--- Given data Enclosed Below ---

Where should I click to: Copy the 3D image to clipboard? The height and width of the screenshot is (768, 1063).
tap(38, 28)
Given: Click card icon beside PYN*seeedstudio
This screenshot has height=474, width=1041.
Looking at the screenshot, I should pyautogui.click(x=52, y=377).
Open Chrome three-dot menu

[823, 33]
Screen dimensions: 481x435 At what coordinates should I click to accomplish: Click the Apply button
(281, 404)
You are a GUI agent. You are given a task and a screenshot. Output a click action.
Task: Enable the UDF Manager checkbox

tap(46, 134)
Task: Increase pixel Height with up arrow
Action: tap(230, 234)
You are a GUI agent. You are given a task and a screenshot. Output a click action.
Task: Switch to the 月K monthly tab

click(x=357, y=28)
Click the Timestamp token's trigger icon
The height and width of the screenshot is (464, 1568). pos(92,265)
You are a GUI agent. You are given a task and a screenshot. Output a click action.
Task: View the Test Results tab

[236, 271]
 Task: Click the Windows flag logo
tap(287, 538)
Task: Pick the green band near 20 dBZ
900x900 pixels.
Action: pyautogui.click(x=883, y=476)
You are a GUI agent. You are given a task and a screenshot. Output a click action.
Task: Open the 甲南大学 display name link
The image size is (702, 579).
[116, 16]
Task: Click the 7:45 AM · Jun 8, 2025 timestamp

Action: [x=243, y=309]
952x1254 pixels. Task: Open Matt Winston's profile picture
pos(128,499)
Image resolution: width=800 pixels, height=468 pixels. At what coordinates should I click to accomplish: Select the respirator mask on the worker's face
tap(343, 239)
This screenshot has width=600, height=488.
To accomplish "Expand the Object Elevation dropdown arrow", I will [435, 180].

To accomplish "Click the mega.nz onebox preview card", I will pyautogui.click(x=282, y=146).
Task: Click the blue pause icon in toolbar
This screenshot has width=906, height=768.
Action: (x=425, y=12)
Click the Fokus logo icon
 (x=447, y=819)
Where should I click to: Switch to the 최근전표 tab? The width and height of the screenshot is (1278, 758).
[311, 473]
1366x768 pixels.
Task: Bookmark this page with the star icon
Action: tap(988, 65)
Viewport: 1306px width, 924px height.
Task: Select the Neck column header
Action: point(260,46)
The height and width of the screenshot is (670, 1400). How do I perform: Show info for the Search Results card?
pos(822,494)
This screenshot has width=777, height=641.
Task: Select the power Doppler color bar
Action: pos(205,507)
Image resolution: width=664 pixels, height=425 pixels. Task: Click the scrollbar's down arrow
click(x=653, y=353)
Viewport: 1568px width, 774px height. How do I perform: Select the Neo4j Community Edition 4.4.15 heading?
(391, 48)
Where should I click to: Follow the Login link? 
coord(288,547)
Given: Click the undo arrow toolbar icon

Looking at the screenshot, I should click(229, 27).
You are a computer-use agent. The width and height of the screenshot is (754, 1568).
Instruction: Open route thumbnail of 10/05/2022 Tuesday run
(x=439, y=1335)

--- End of Enclosed Given data ---

What you will do: Could the entries above be output once more, exactly as they are?

Answer space:
Where should I click to: Copy the 3D image to clipboard? The height and width of the screenshot is (768, 1063).
tap(38, 28)
Given: Click card icon beside PYN*seeedstudio
This screenshot has height=474, width=1041.
Looking at the screenshot, I should pyautogui.click(x=52, y=377).
Open Chrome three-dot menu

[823, 33]
Screen dimensions: 481x435 At what coordinates should I click to accomplish: Click the Apply button
(281, 404)
You are a GUI agent. You are given a task and a screenshot. Output a click action.
Task: Enable the UDF Manager checkbox

tap(46, 134)
Task: Increase pixel Height with up arrow
Action: tap(230, 234)
You are a GUI agent. You are given a task and a screenshot. Output a click action.
Task: Switch to the 月K monthly tab

click(x=357, y=28)
Click the Timestamp token's trigger icon
The height and width of the screenshot is (464, 1568). pos(92,265)
You are a GUI agent. You are given a task and a screenshot. Output a click action.
Task: View the Test Results tab

[236, 271]
 Task: Click the Windows flag logo
tap(287, 538)
Task: Pick the green band near 20 dBZ
900x900 pixels.
Action: pyautogui.click(x=883, y=476)
You are a GUI agent. You are given a task and a screenshot. Output a click action.
Task: Open the 甲南大学 display name link
The image size is (702, 579).
[116, 16]
Task: Click the 7:45 AM · Jun 8, 2025 timestamp

Action: [x=243, y=309]
952x1254 pixels. Task: Open Matt Winston's profile picture
pos(128,499)
Image resolution: width=800 pixels, height=468 pixels. At what coordinates should I click to accomplish: Select the respirator mask on the worker's face
tap(343, 239)
This screenshot has width=600, height=488.
To accomplish "Expand the Object Elevation dropdown arrow", I will [435, 180].

To accomplish "Click the mega.nz onebox preview card", I will pyautogui.click(x=282, y=146).
Task: Click the blue pause icon in toolbar
This screenshot has width=906, height=768.
Action: (x=425, y=12)
Click the Fokus logo icon
 (x=447, y=819)
Where should I click to: Switch to the 최근전표 tab? The width and height of the screenshot is (1278, 758).
[311, 473]
1366x768 pixels.
Task: Bookmark this page with the star icon
Action: tap(988, 65)
Viewport: 1306px width, 924px height.
Task: Select the Neck column header
Action: point(260,46)
The height and width of the screenshot is (670, 1400). How do I perform: Show info for the Search Results card?
pos(822,494)
This screenshot has width=777, height=641.
Task: Select the power Doppler color bar
Action: pos(205,507)
Image resolution: width=664 pixels, height=425 pixels. Task: Click the scrollbar's down arrow
click(x=653, y=353)
Viewport: 1568px width, 774px height. How do I perform: Select the Neo4j Community Edition 4.4.15 heading?
(391, 48)
Where should I click to: Follow the Login link? 
coord(288,547)
Given: Click the undo arrow toolbar icon

Looking at the screenshot, I should click(229, 27).
You are a computer-use agent. The width and height of the screenshot is (754, 1568).
Instruction: Open route thumbnail of 10/05/2022 Tuesday run
(x=439, y=1335)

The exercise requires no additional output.